Luke Bryan singles chronology
| "Play It Again" (2014) | "Roller Coaster" (2014) | "I See You" (2014) |

Music video
- "Roller Coaster" on YouTube

= Roller Coaster (Luke Bryan song) =

"Roller Coaster" is a song written by Michael Carter and Cole Swindell and recorded by American country music artist Luke Bryan. It was released in July 2014 as the fifth single from Bryan's 2013 album Crash My Party.

==Background and writing==
Cole Swindell, who formerly sold merchandise for Bryan, wrote the song with Bryan's guitarist and bandleader, Michael Carter, on October 6, 2011, in Valdosta, Georgia. The inspiration for the song was the Miracle Strip Amusement Park in Panama City, Florida, a destination that Bryan, Swindell, and Carter had visited on summer vacations. Swindell and Carter recorded a demo for Bryan, which featured Swindell singing. Upon hearing the demo, Bryan thought that Swindell had the potential to get a record deal of his own; after Swindell became a recording artist himself, Carter produced his self-titled debut album. Swindell said that he considered the song "one of my favorite songs I've ever written" and "special" because of his and Carter's friendships with Bryan.

==Content==
The song is a mid-tempo ballad about a man who encounters a woman while on vacation in Panama City. The first verse contains details specific to the area, such as Thomas Drive, a road near the former amusement park. In the song, the man befriends the woman, then states that "she's got [him] twisted like that old beach roller coaster" after she leaves. Swindell told Billboard, "Going down there, you always met a girl — like a day before you had to leave, you got up enough courage to finally talk to her, and then she's got to leave the next day."
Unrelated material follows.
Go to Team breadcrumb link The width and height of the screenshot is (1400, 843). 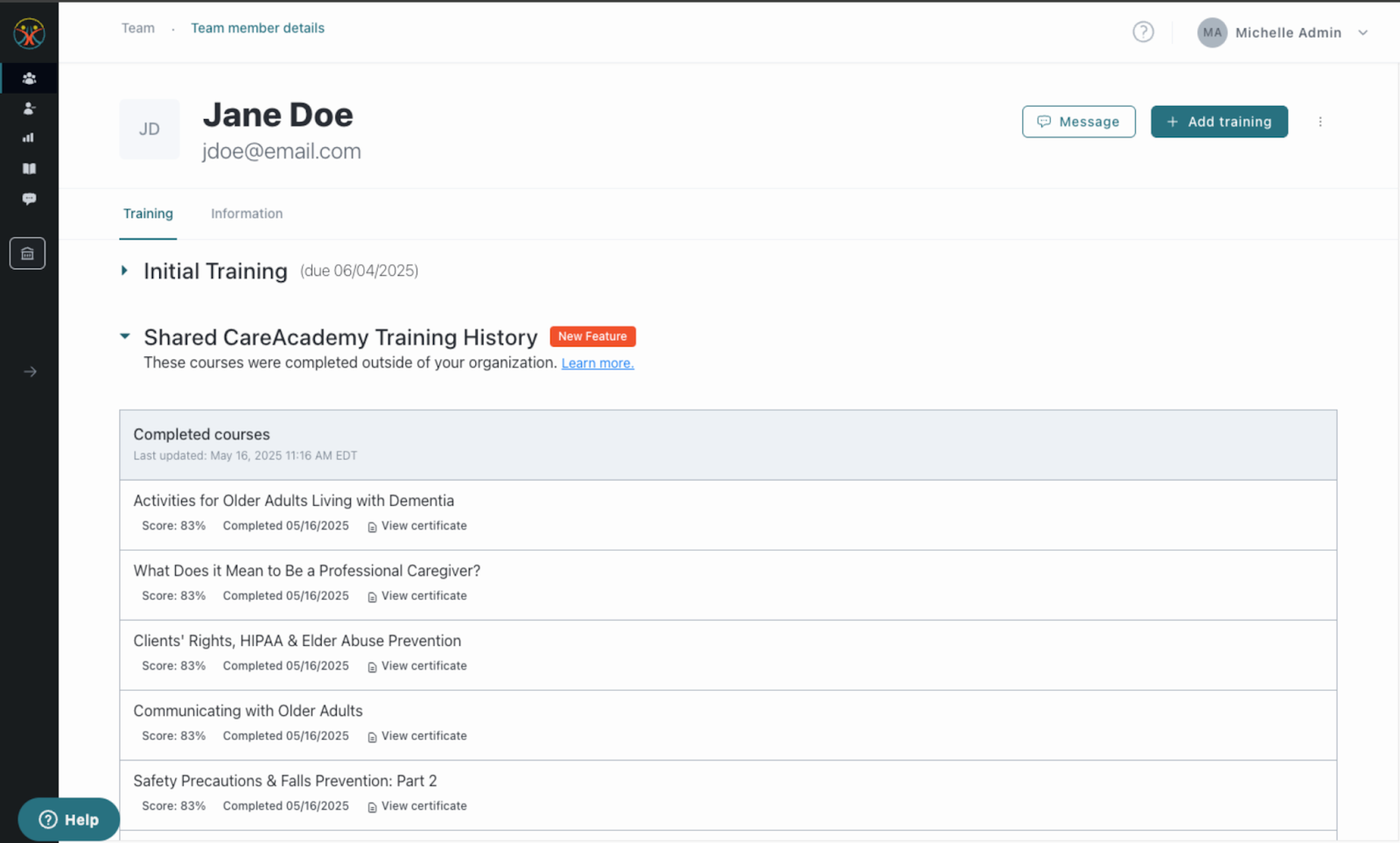coord(138,28)
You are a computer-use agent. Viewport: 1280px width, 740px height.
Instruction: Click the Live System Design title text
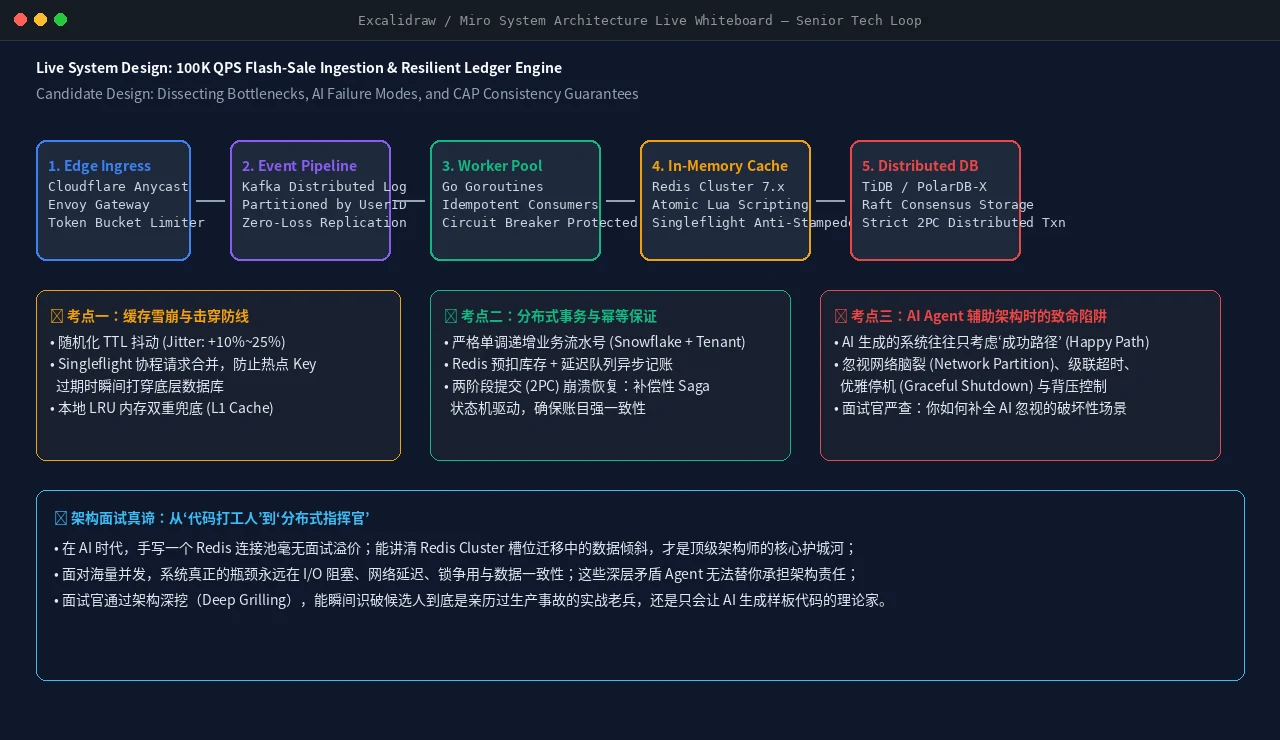click(x=299, y=68)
Tom Roland of Billboard described the song as "smooth and understated" and "reflective [and] melancholy". Carter noted that the melody of the chorus repeats a single note because he wanted the song to be easily sung along with by fans. The original demo featured a cold open, but Bryan and his producer, Jeff Stevens, decided to create an intro because Bryan felt that "[s]tarting with a straight-in lyric, half the time you miss the lyrics." Stevens decided to "start it off with the easy beach feel and let it ride." The song features a bass guitar line performed by Jimmie Lee Sloas, and two backing vocal tracks both sung by session vocalist Perry Coleman. The song is set in the key of A major with a moderate tempo and a primary chord pattern of A-E/G-F_{m}7-D and a vocal range of D_{4}-F_{5}.

==Critical reception==
Country music blog Taste of Country reviewed the song positively. The review contrasted it with "'Til Summer Comes Around" by Keith Urban in saying that it was more "positive" than that song, also saying that "The roller coaster metaphor is creative — it’s what separates this song from others that rely on an increasingly used country trope. Once again it’s Bryan’s natural charisma that lifts a lyric that wouldn’t work for someone less lovable. Little details like Thomas Drive feel personal. He’s becoming one of country’s top storytellers."

Billboard and American Songwriter ranked "Roller Coaster" at number six and number five, respectively, on their lists of the 10 greatest Luke Bryan songs.

==Music video==
The official music video for "Roller Coaster" was directed by Michael Monaco and filmed in Panama City Beach, Florida in the spring of 2014 as part of spring break festivities. It premiered June 20, 2014.

==Chart performance==
"Roller Coaster" debuted at No. 60 on the Billboard Country Airplay chart for the week ending July 5, 2014. The same week, "Roller Coaster" re-entered at No. 47 on the Billboard Hot Country Songs chart. For the week ending October 18, the song reached number one on the Billboard Country Airplay chart, making it Bryan's tenth number one hit. As of November 2014, the song had sold 583,000 copies in the US.

| Chart (2014) | Peak position |
|---|---|
| Canada Hot 100 (Billboard) | 56 |
| Canada Country (Billboard) | 1 |
| US Billboard Hot 100 | 43 |
| US Country Airplay (Billboard) | 1 |
| US Hot Country Songs (Billboard) | 5 |

===Year-end charts===

| Chart (2014) | Position |
|---|---|
| US Country Airplay (Billboard) | 26 |
| US Hot Country Songs (Billboard) | 19 |

==Certifications==

| Region | Certification | Certified units/sales |
| United States (RIAA) | 2× Platinum | 2,000,000^{‡} |
^{‡} Sales+streaming figures based on certification alone.